First, fix the building enclosure
As you might expect from someone who has spent the past several decades quantifying infiltration rates, Nelson’s house is pretty darn airtight. He’s lived in the same house for a long time, and has done work on it more than once—most recently with a substantial renovation in 2017. They moved back into the house in November 2017, and have been using the heat pump ever since.
Here’s the current status of the enclosure:
- Infiltration rate: 1 air change per hour at 50 Pascals (ACH50), 500 cubic feet per minute at 50 Pascals (cfm50)
- Walls: R-30 to R-40
- Ceiling: R-50
- Floor: R-0 in the old part, R-20 with foam under the slab of the addition
- Windows: Triple-pane, argon-filled, three low-e coatings
The result of improving the enclosure so much is that the heating load is very low. He didn’t do a formal load calculation, but he did know how much heat he was using before the renovation. His heating system then consisted of a Polaris water heater (fossil gas fired) and an air handler to distribute the heat. He found that the system ran almost continuously when the outdoor temperature was -10°F, the 99% design temperature, and the amount of heat he got from the water heater was 17,000 BTU/hr. Then he calculated that the load reduction from his enclosure improvements would be offset for the additional load from an addition that was part of the renovation, so he figured he needed a heat pump with a capacity of 18,000 BTU/hr.
So he put in a Fujitsu ducted minisplit heat pump with a capacity of 18,000 BTU/hr. And because he understands heat transfer and Minneapolis weather, he put this heat pump in with no auxiliary heat. Really!
Heating performance
Winter 2017-18: This was the first winter after the renovation, and the low in Minneapolis was -15°F. The system performed very well. Even though the outdoor temperature went 5°F below their design temperature, the 18k heat pump held the house at the 72°F setpoint.
Winter 2018-19: The outdoor temperature got down to -27°F. The house temperature got down to 62°F but they were away in Australia at the time. Nelson told me that if they had been home, they probably could have gotten the house up close to the setpoint with their body heat and by baking some cookies.
Of course, Nelson measures and logs everything, so he also knows how much heat the heat pump was pumping and how efficient it was.
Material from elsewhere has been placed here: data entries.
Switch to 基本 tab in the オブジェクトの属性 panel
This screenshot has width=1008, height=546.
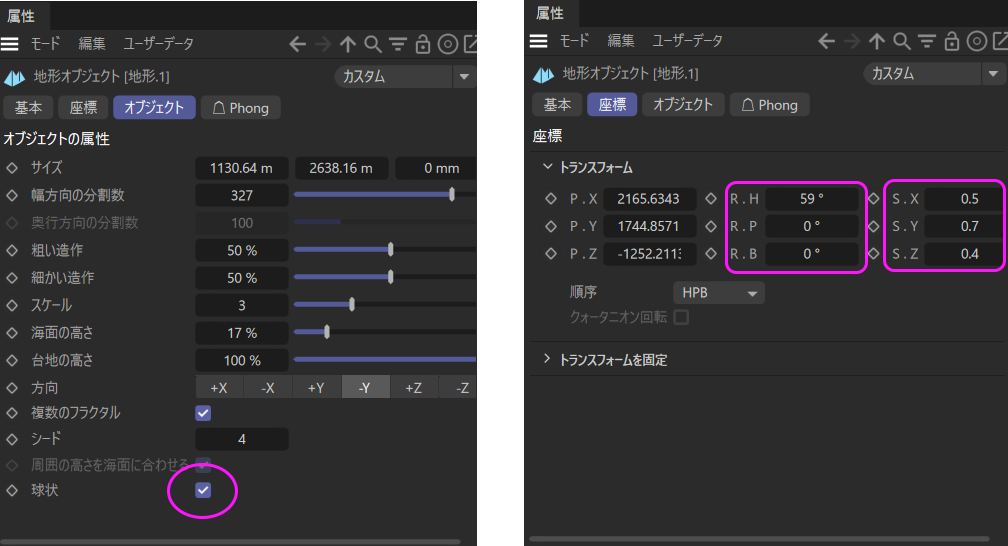pyautogui.click(x=28, y=107)
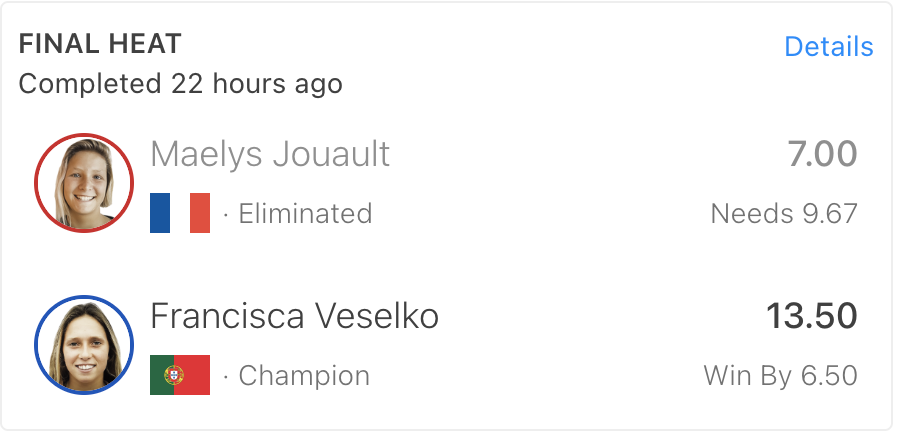Click the Portuguese flag's coat of arms

(174, 375)
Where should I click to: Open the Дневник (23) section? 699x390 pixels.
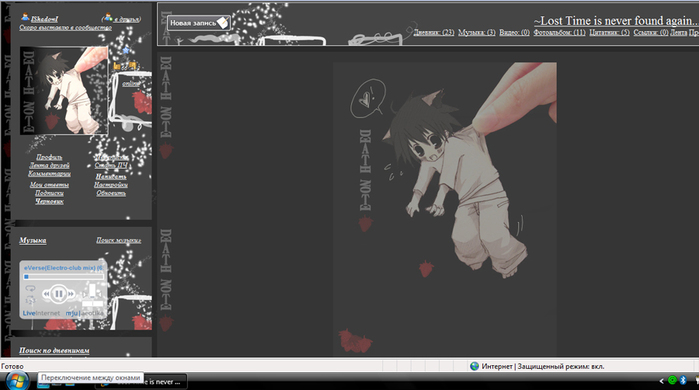click(433, 33)
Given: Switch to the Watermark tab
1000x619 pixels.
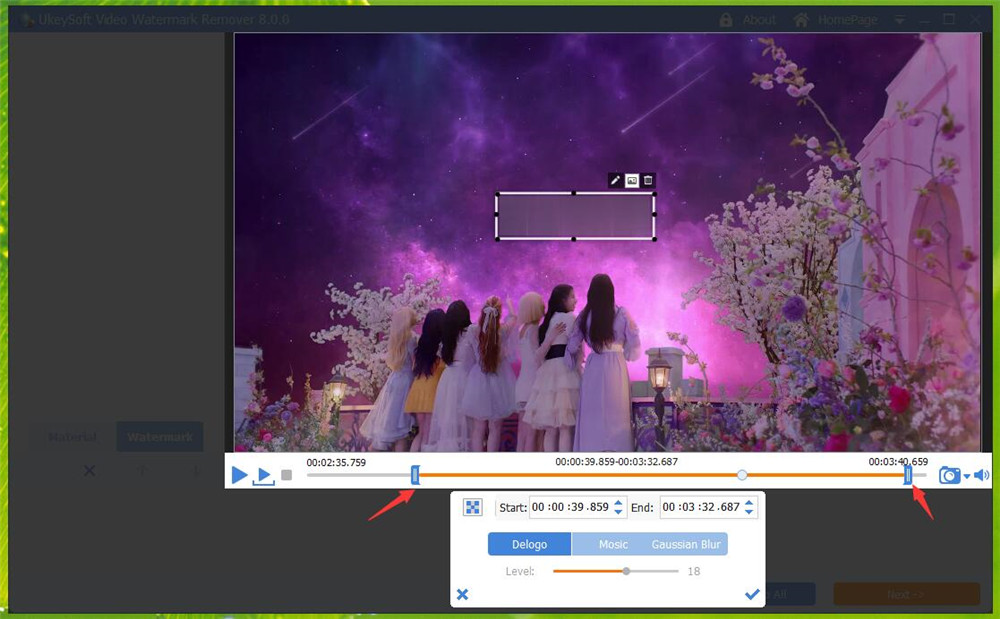Looking at the screenshot, I should pyautogui.click(x=160, y=437).
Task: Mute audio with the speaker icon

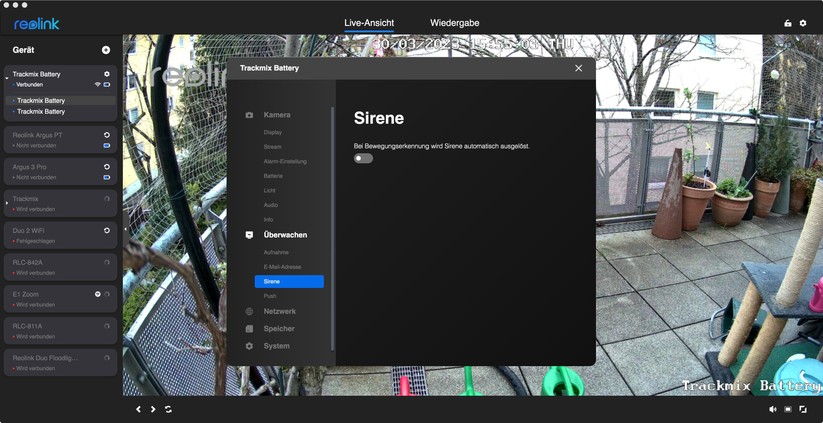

During that -27°F cold snap, he calculated that the heat pump capacity was 8597 BTU/hr (2.52 kilowatts) and the power consumption was 1834 watts (W). The coefficient of performance was 2.52 ÷ 1.834 = 1.37. For comparison, electric resistance heat has a coefficient of performance of 1.
When the temperature rose to -17°F, the heat pump output rose to 13,000 BTU/hr and the power consumed to 1959 W. The resulting coefficient of performance was nearly 2, or double what electric resistance would have provided. (And to think that some HVAC techs tell people to switch to emergency heat when the outdoor temperature drops into the 30s°F!)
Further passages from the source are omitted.